Exercise objective. The records that follow are to be reproduced verbatim.

Entries provided.

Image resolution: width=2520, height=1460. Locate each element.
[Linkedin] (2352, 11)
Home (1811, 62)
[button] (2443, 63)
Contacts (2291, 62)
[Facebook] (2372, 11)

Task result.
Image resolution: width=2520, height=1460. Locate each element.
[Linkedin] (2352, 11)
Home (1811, 62)
[button] (2443, 63)
Contacts (2291, 62)
[Facebook] (2372, 11)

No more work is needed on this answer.